--- Task input ---

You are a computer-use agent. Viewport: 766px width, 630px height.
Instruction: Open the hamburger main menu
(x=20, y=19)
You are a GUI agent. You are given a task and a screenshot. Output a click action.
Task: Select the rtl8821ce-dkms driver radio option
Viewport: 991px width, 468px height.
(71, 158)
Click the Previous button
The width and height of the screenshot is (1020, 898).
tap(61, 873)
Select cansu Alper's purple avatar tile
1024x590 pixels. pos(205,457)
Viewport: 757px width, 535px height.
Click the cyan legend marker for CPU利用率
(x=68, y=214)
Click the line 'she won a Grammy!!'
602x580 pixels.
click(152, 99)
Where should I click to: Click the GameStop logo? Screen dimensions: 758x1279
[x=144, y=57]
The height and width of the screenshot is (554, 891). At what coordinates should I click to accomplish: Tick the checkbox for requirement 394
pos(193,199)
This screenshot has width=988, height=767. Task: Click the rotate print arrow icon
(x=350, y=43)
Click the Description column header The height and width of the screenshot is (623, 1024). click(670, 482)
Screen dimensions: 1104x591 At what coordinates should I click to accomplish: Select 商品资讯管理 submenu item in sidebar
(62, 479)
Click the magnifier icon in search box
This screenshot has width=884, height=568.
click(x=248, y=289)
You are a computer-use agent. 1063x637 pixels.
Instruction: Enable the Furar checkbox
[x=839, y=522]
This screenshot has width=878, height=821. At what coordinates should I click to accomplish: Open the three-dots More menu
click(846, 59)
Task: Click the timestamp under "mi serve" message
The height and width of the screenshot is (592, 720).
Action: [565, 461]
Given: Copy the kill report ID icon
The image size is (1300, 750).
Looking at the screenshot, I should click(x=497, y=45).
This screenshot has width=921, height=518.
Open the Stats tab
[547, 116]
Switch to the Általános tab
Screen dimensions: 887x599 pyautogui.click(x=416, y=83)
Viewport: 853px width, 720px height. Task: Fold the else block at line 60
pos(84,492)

---

(Description of the task): Recopy all of the records verbatim.

(Response):
You are a computer-use agent. Viewport: 766px width, 630px height.
Instruction: Open the hamburger main menu
(x=20, y=19)
You are a GUI agent. You are given a task and a screenshot. Output a click action.
Task: Select the rtl8821ce-dkms driver radio option
Viewport: 991px width, 468px height.
(71, 158)
Click the Previous button
The width and height of the screenshot is (1020, 898).
tap(61, 873)
Select cansu Alper's purple avatar tile
1024x590 pixels. pos(205,457)
Viewport: 757px width, 535px height.
Click the cyan legend marker for CPU利用率
(x=68, y=214)
Click the line 'she won a Grammy!!'
602x580 pixels.
click(152, 99)
Where should I click to: Click the GameStop logo? Screen dimensions: 758x1279
[x=144, y=57]
The height and width of the screenshot is (554, 891). At what coordinates should I click to accomplish: Tick the checkbox for requirement 394
pos(193,199)
This screenshot has width=988, height=767. Task: Click the rotate print arrow icon
(x=350, y=43)
Click the Description column header The height and width of the screenshot is (623, 1024). click(670, 482)
Screen dimensions: 1104x591 At what coordinates should I click to accomplish: Select 商品资讯管理 submenu item in sidebar
(62, 479)
Click the magnifier icon in search box
This screenshot has width=884, height=568.
click(x=248, y=289)
You are a computer-use agent. 1063x637 pixels.
Instruction: Enable the Furar checkbox
[x=839, y=522]
This screenshot has width=878, height=821. At what coordinates should I click to accomplish: Open the three-dots More menu
click(846, 59)
Task: Click the timestamp under "mi serve" message
The height and width of the screenshot is (592, 720).
Action: [565, 461]
Given: Copy the kill report ID icon
The image size is (1300, 750).
Looking at the screenshot, I should click(x=497, y=45).
This screenshot has width=921, height=518.
Open the Stats tab
[547, 116]
Switch to the Általános tab
Screen dimensions: 887x599 pyautogui.click(x=416, y=83)
Viewport: 853px width, 720px height. Task: Fold the else block at line 60
pos(84,492)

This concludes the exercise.